#### Directions:
In the passage about waiting in a car for a daughter, list the kinds of reels the writer says the universe usually sends.

The other day I was waiting to pick up my daughter from a nighttime school event. It was running late, and I was getting a bit huffy and puffy about having to sit around and wait. It wasn’t that I had to be anywhere else, more that I just didn’t really want to be sitting in a cold car on a Winter night instead of eating dinner or having a cup of tea in front of the TV.
I often utilize these sorts of moments to listen to a meditation or a podcast, even some gentle music so I can close my eyes and drift off. Instead, I opened Instagram to get a quick fix of random, mindless, color. I’ve mentioned before (here) that I don’t love social media, but every now and then it performs a fun-function and acts as a momentary distraction (provided you have the willpower to put it down again and not keep scrolling… scrolling…).
As is so often the case in my life – the universe didn’t send me the usual reels of kids pranking their parents, dogs making funny faces or artisans making brightly colored soaps (who knew the world needed so much custom soap!). Instead, it gave me the link to 3 short videos about somatic healing. I made it through one and half of them, then my daughter arrived, scaring the sh!t out of me (sorry Mom) as she tapped against the dark glass of my window.

(Saved data entries)
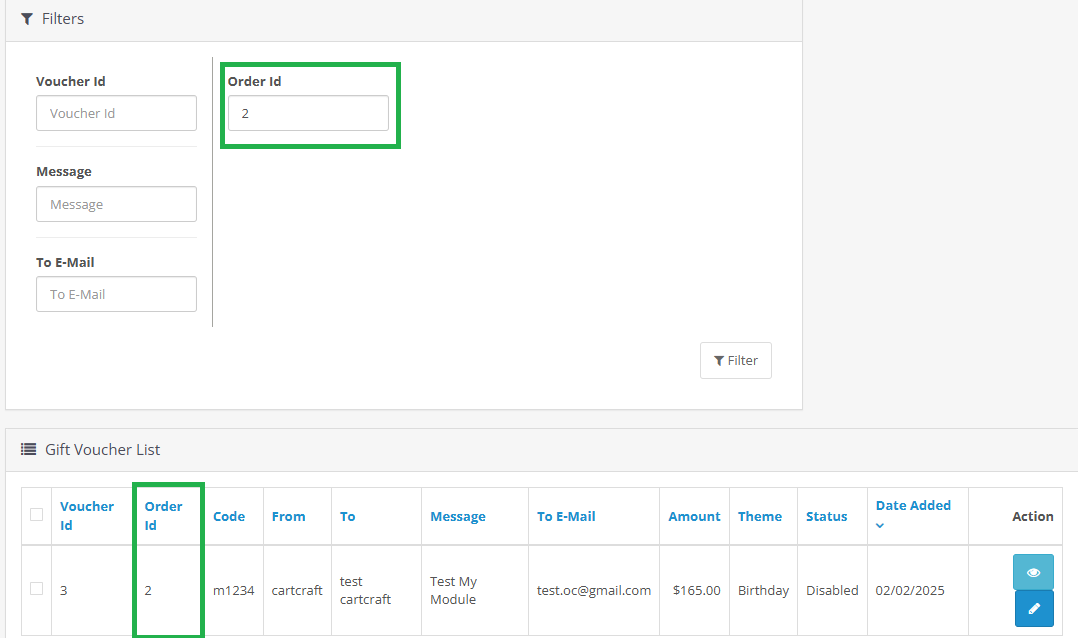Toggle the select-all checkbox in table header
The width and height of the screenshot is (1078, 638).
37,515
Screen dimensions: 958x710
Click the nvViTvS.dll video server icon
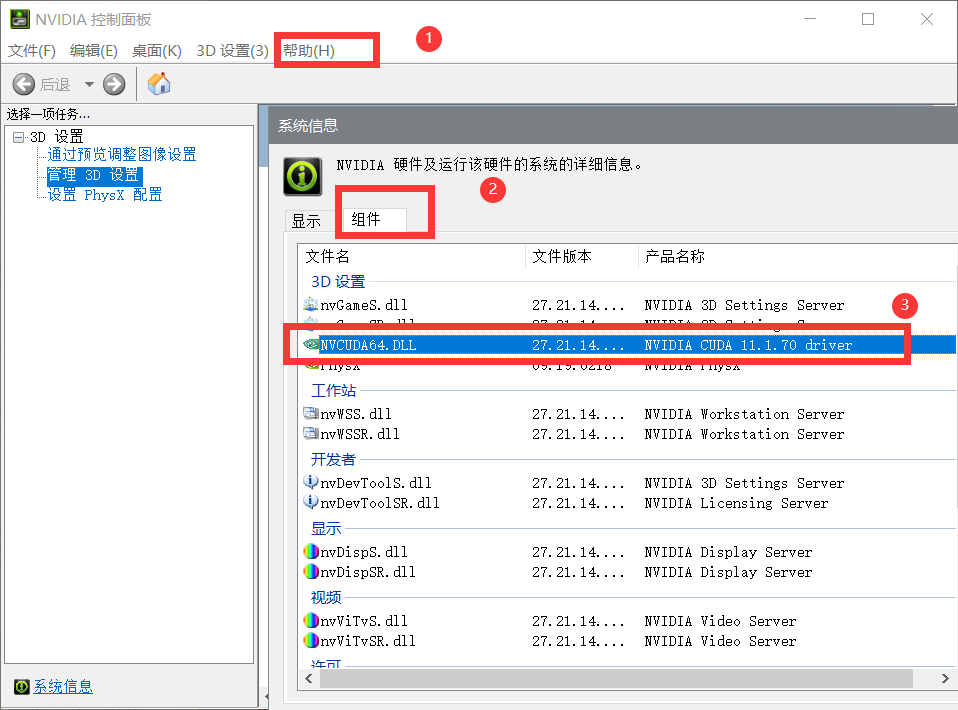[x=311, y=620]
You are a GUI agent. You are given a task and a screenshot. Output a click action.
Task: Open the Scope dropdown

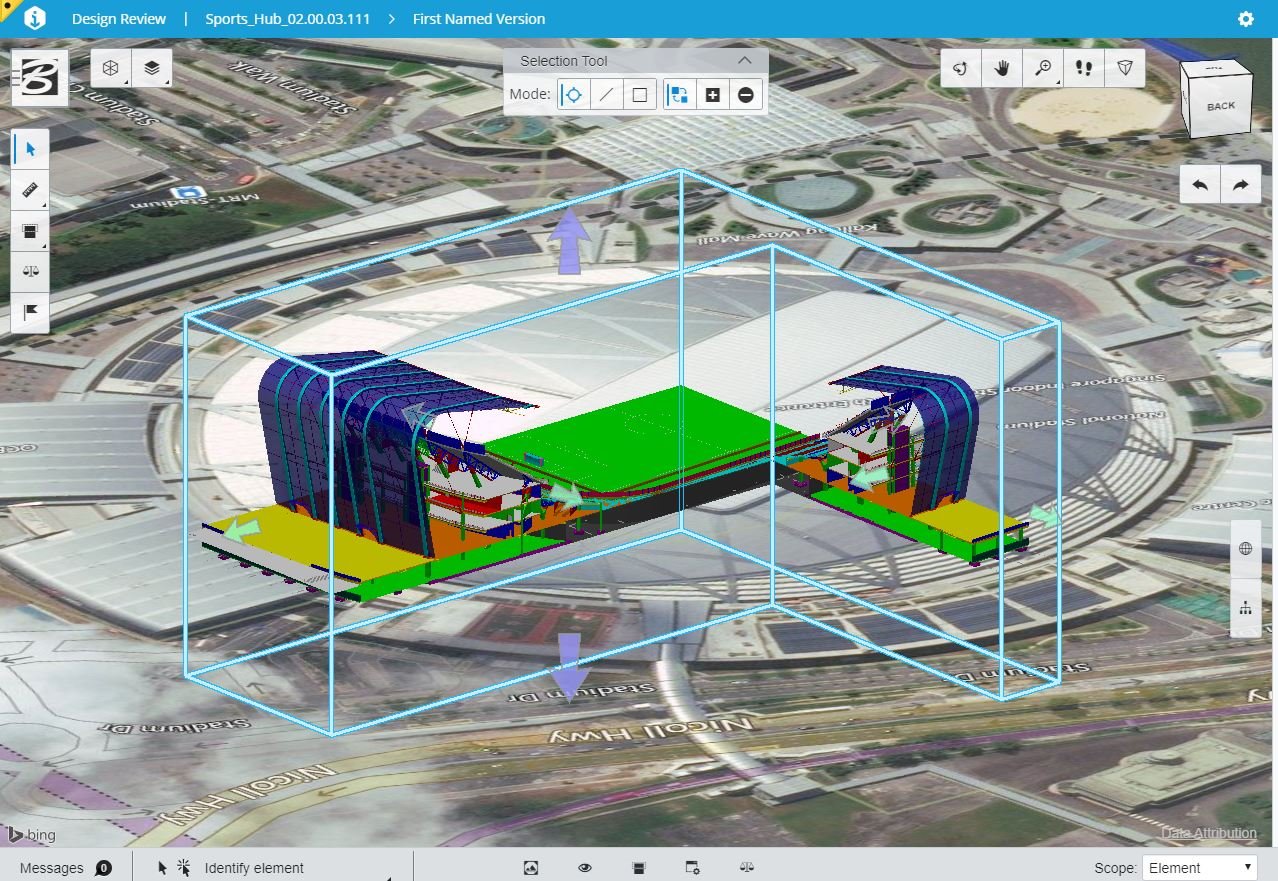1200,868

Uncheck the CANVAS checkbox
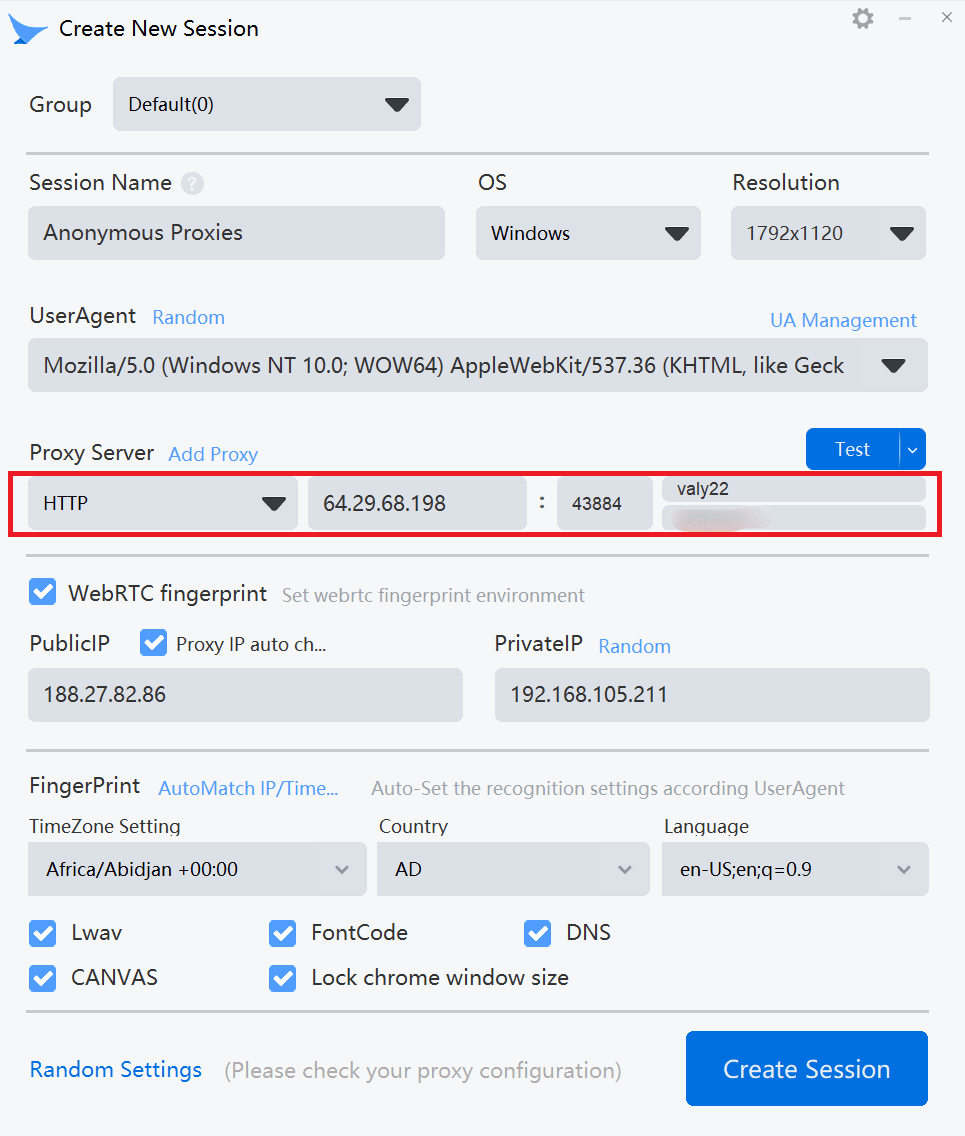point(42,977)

---

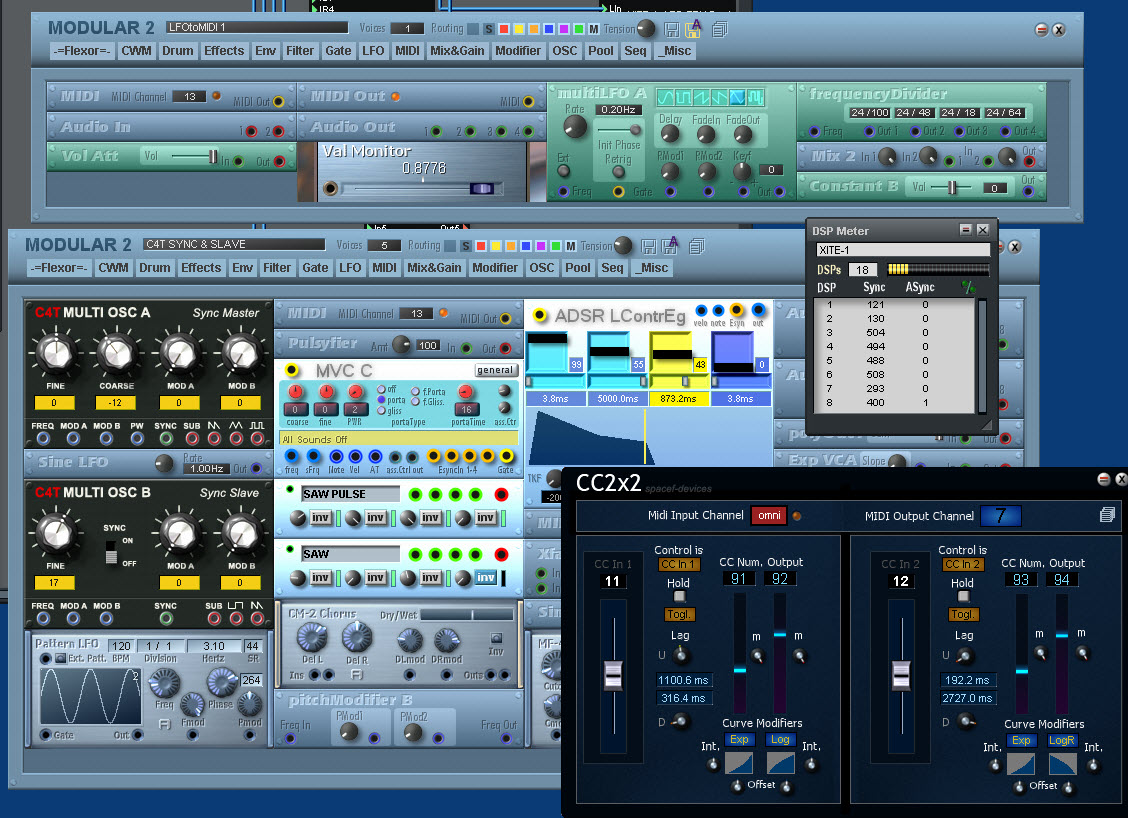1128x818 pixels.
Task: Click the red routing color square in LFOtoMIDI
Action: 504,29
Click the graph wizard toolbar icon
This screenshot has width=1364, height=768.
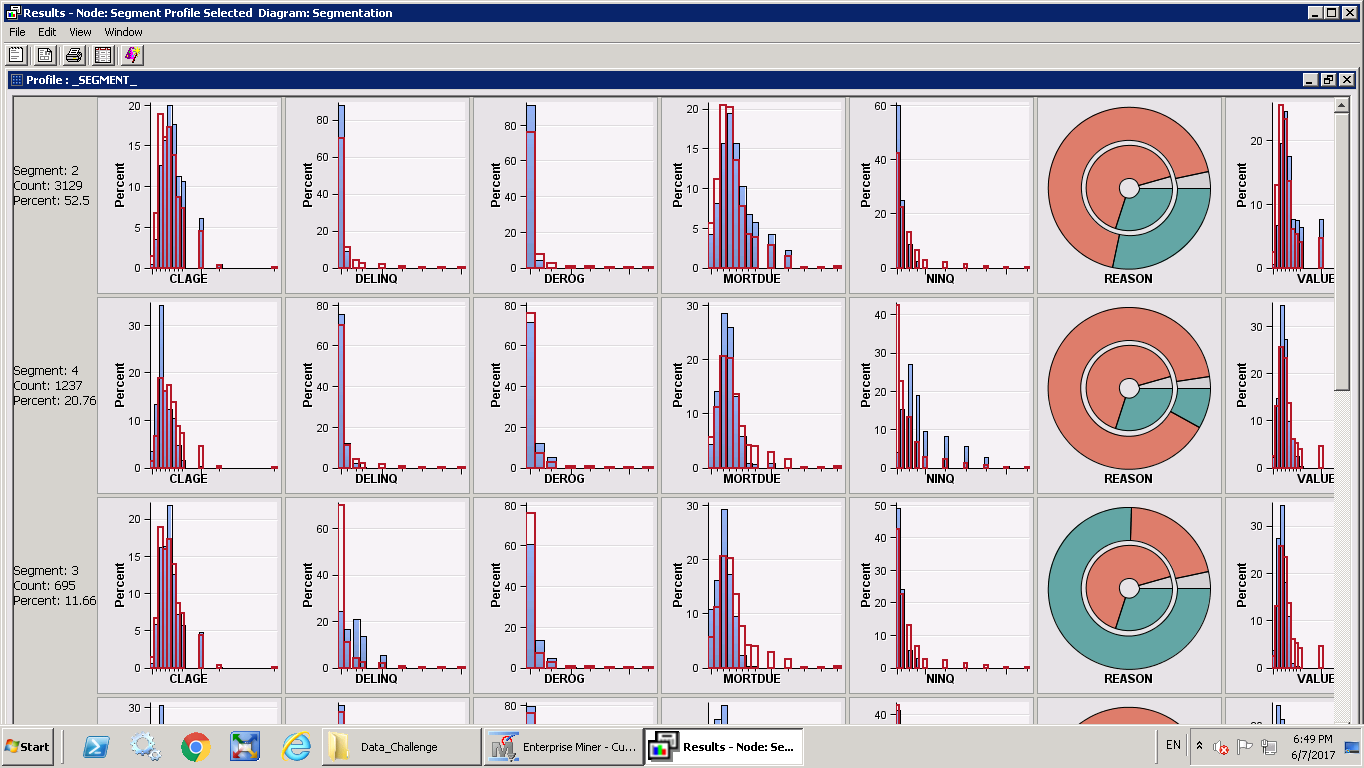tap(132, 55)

#### Task response:
- kids pranking their parents
- dogs making funny faces
- artisans making brightly colored soaps